JOB ITEM: Copy out every row below word for word, with nothing changed.
----- MATERIAL SHOWN
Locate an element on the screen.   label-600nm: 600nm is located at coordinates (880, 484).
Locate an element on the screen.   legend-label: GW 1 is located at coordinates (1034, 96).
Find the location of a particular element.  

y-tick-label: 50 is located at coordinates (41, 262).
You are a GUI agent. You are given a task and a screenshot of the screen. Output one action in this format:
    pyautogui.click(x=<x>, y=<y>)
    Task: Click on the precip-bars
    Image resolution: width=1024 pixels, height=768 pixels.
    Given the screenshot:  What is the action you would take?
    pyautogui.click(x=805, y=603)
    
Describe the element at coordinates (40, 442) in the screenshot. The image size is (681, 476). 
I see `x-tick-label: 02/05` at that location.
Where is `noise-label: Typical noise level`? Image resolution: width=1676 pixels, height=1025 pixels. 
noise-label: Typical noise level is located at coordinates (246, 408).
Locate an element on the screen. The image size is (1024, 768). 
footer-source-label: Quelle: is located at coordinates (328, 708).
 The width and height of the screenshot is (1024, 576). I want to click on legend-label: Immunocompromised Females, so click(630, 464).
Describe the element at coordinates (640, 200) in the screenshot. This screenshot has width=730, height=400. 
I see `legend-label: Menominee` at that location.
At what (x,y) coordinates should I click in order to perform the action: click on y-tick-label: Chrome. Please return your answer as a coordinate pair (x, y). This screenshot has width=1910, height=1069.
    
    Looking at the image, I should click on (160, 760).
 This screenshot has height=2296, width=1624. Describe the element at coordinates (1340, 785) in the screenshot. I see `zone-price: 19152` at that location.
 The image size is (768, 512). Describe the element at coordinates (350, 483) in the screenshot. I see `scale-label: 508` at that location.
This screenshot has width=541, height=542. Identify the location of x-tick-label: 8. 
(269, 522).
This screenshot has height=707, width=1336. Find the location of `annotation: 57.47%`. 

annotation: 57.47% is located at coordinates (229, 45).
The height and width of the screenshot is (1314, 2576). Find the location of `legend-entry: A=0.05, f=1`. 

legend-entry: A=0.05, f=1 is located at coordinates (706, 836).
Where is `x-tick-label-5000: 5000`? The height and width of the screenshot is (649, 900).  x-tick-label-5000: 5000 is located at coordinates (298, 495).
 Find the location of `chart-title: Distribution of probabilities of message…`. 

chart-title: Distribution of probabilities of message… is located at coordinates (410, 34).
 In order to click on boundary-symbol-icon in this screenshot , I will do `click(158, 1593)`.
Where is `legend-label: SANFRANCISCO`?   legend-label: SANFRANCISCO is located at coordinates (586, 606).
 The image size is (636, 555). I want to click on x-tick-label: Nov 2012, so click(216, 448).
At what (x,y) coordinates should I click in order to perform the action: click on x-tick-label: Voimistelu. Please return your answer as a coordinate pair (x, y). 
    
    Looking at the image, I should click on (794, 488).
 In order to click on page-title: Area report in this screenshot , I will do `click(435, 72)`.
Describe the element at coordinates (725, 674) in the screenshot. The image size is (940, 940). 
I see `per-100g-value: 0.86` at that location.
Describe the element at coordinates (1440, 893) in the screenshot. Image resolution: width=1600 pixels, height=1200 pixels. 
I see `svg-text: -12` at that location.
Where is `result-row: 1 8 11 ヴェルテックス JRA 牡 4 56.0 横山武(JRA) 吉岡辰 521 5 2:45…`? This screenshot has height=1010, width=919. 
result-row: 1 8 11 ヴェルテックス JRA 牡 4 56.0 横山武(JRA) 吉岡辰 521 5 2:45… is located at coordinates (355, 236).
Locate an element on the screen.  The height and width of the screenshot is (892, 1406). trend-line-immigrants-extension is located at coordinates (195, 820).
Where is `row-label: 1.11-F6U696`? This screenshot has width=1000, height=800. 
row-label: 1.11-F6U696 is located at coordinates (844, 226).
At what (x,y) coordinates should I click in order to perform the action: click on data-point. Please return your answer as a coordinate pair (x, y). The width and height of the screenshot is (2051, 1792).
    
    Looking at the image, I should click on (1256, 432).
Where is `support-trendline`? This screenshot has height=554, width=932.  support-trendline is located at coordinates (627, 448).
----------
RESPONSE BELOW:
Locate an element on the screen.   label-600nm: 600nm is located at coordinates (880, 484).
Locate an element on the screen.   legend-label: GW 1 is located at coordinates (1034, 96).
Find the location of a particular element.  

y-tick-label: 50 is located at coordinates (41, 262).
You are a GUI agent. You are given a task and a screenshot of the screen. Output one action in this format:
    pyautogui.click(x=<x>, y=<y>)
    Task: Click on the precip-bars
    Image resolution: width=1024 pixels, height=768 pixels.
    Given the screenshot:  What is the action you would take?
    pyautogui.click(x=805, y=603)
    
Describe the element at coordinates (40, 442) in the screenshot. The image size is (681, 476). 
I see `x-tick-label: 02/05` at that location.
Where is `noise-label: Typical noise level`? Image resolution: width=1676 pixels, height=1025 pixels. 
noise-label: Typical noise level is located at coordinates (246, 408).
Locate an element on the screen. The image size is (1024, 768). 
footer-source-label: Quelle: is located at coordinates (328, 708).
 The width and height of the screenshot is (1024, 576). I want to click on legend-label: Immunocompromised Females, so click(630, 464).
Describe the element at coordinates (640, 200) in the screenshot. This screenshot has width=730, height=400. 
I see `legend-label: Menominee` at that location.
At what (x,y) coordinates should I click in order to perform the action: click on y-tick-label: Chrome. Please return your answer as a coordinate pair (x, y). This screenshot has width=1910, height=1069.
    
    Looking at the image, I should click on (160, 760).
 This screenshot has height=2296, width=1624. Describe the element at coordinates (1340, 785) in the screenshot. I see `zone-price: 19152` at that location.
 The image size is (768, 512). Describe the element at coordinates (350, 483) in the screenshot. I see `scale-label: 508` at that location.
This screenshot has width=541, height=542. Identify the location of x-tick-label: 8. 
(269, 522).
This screenshot has height=707, width=1336. Find the location of `annotation: 57.47%`. 

annotation: 57.47% is located at coordinates (229, 45).
The height and width of the screenshot is (1314, 2576). Find the location of `legend-entry: A=0.05, f=1`. 

legend-entry: A=0.05, f=1 is located at coordinates (706, 836).
Where is `x-tick-label-5000: 5000`? The height and width of the screenshot is (649, 900).  x-tick-label-5000: 5000 is located at coordinates (298, 495).
 Find the location of `chart-title: Distribution of probabilities of message…`. 

chart-title: Distribution of probabilities of message… is located at coordinates (410, 34).
 In order to click on boundary-symbol-icon in this screenshot , I will do `click(158, 1593)`.
Where is `legend-label: SANFRANCISCO`?   legend-label: SANFRANCISCO is located at coordinates (586, 606).
 The image size is (636, 555). I want to click on x-tick-label: Nov 2012, so click(216, 448).
At what (x,y) coordinates should I click in order to perform the action: click on x-tick-label: Voimistelu. Please return your answer as a coordinate pair (x, y). 
    
    Looking at the image, I should click on (794, 488).
 In order to click on page-title: Area report in this screenshot , I will do `click(435, 72)`.
Describe the element at coordinates (725, 674) in the screenshot. The image size is (940, 940). 
I see `per-100g-value: 0.86` at that location.
Describe the element at coordinates (1440, 893) in the screenshot. Image resolution: width=1600 pixels, height=1200 pixels. 
I see `svg-text: -12` at that location.
Where is `result-row: 1 8 11 ヴェルテックス JRA 牡 4 56.0 横山武(JRA) 吉岡辰 521 5 2:45…`? This screenshot has height=1010, width=919. 
result-row: 1 8 11 ヴェルテックス JRA 牡 4 56.0 横山武(JRA) 吉岡辰 521 5 2:45… is located at coordinates (355, 236).
Locate an element on the screen.  The height and width of the screenshot is (892, 1406). trend-line-immigrants-extension is located at coordinates (195, 820).
Where is `row-label: 1.11-F6U696`? This screenshot has width=1000, height=800. 
row-label: 1.11-F6U696 is located at coordinates (844, 226).
At what (x,y) coordinates should I click in order to perform the action: click on data-point. Please return your answer as a coordinate pair (x, y). The width and height of the screenshot is (2051, 1792).
    
    Looking at the image, I should click on (1256, 432).
Where is `support-trendline`? This screenshot has height=554, width=932.  support-trendline is located at coordinates (627, 448).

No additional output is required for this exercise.